Qualcosa langue nella fs - me ne accorgo leggendo qua e là interventi, interviste, recensioni - ma le idee ci sono... a milioni... basta togliere quel dannato tappo tecnofeticista, tecnothriller, tecnopulp, cyberp-pop, avantpop, molto cool, molto pelle nera e occhiali scuri, molto bullet time, molto donnine manga mezzo nude, molto pubblicità di un televisore al plasma, molto occhialini 3D... e tornare ai libri di scienza. Lì c'è il paradiso, gente. Aria fresca, idee nuove e brividi in quantità."

SELENE V.:
"Be', detto così, ha tutto un altro appeal :) (bella, la fantageometria!)"

MARCO M. (ANTARES666):
"Certo, il ragionamento resta in piedi, in tutta la sua drammaticità.
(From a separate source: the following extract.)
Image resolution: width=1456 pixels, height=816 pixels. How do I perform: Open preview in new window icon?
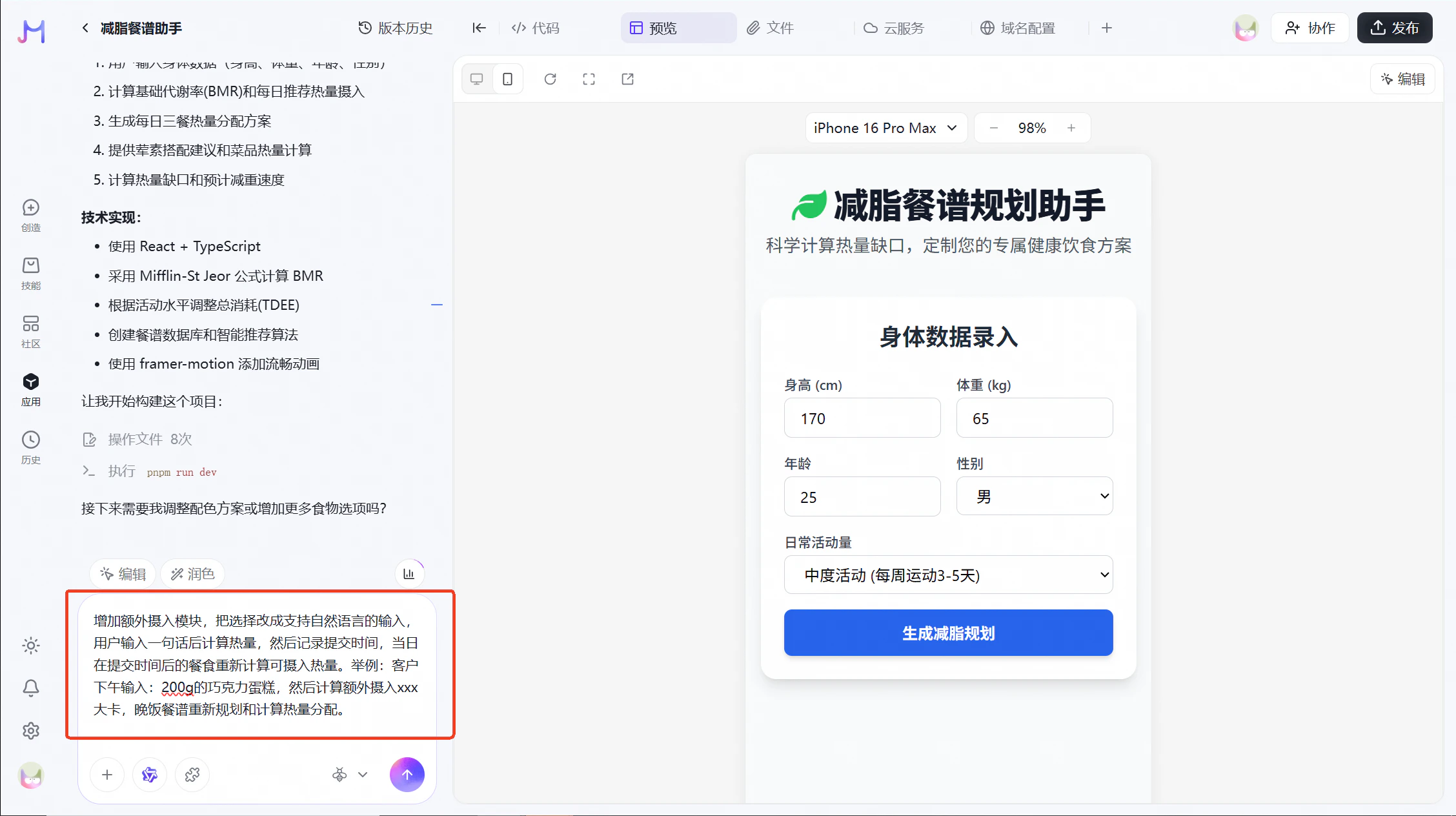[627, 79]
Purtroppo il tecnofeticismo è imperante e paghiamo le nostre scelte con la ghettizzazione all'interno di un ghetto. Il problema è che finché saranno gli autori a dover pagare per essere pubblicati anziché l'inverso, o a pubblicare "ad maiorem dei gloriam", non si arriverà da nessuna parte."

IVO T.:
"Sad but true.

...però che palle... chiudo sempre così questo tipo di conversazioni.